[INSTRUCTIONS TO FOLLOW] Take the line containing "Where should I" and every line below it through the end of the entries, and output them verbatim, pictures excluded.
§
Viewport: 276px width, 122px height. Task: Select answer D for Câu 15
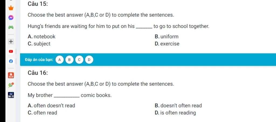(x=89, y=60)
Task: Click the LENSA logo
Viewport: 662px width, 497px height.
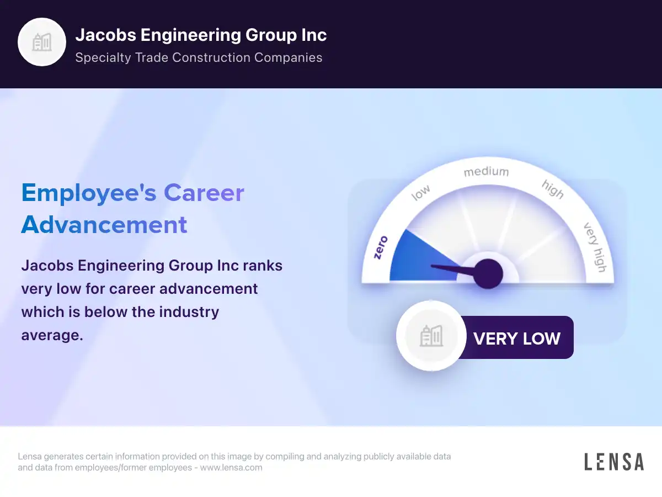Action: [613, 462]
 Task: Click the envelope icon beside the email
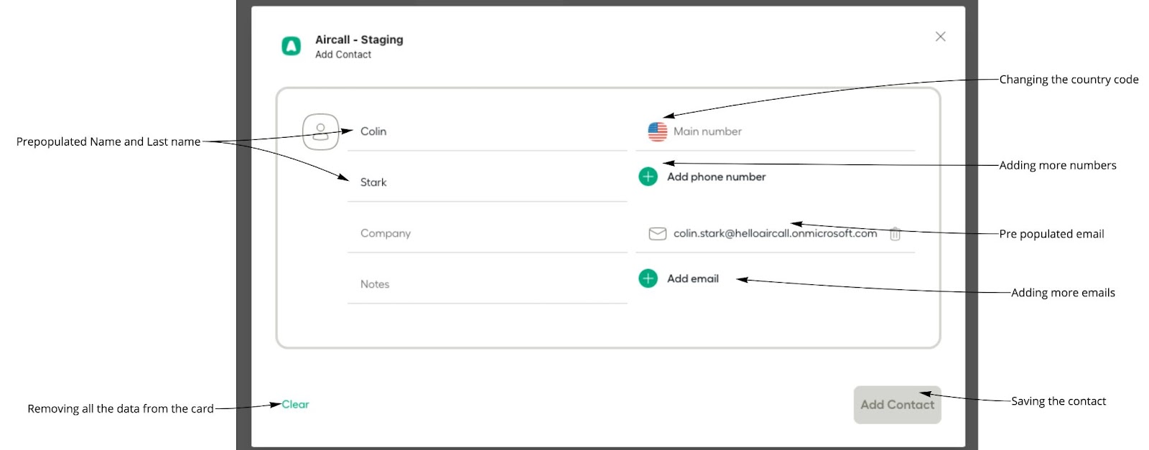pos(657,234)
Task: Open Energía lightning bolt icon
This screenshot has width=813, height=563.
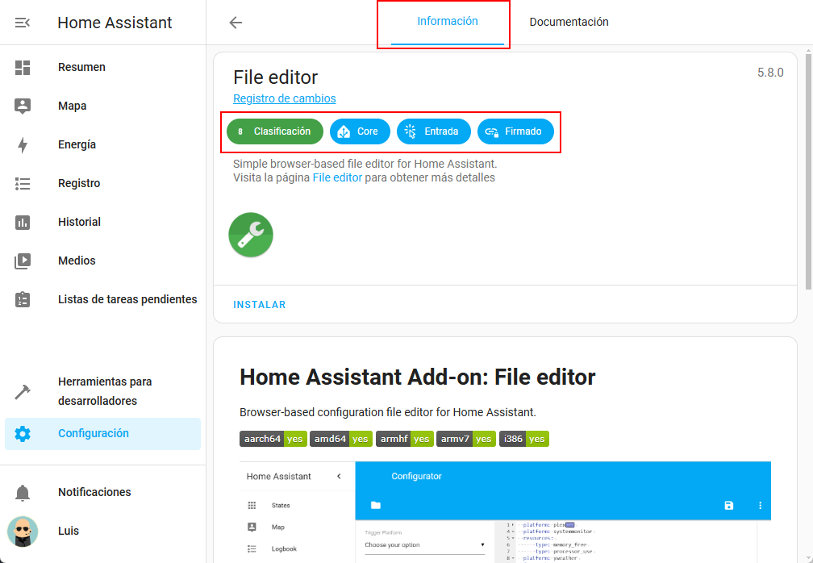Action: [x=23, y=145]
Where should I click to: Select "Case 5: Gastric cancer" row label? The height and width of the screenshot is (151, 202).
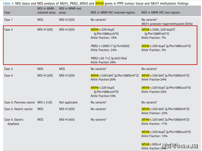pos(18,109)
§
[RESPONSE]
Where should I click to: Select "Case 5: Gastric cancer" row label? The height and width of the screenshot is (151, 202).
pos(18,109)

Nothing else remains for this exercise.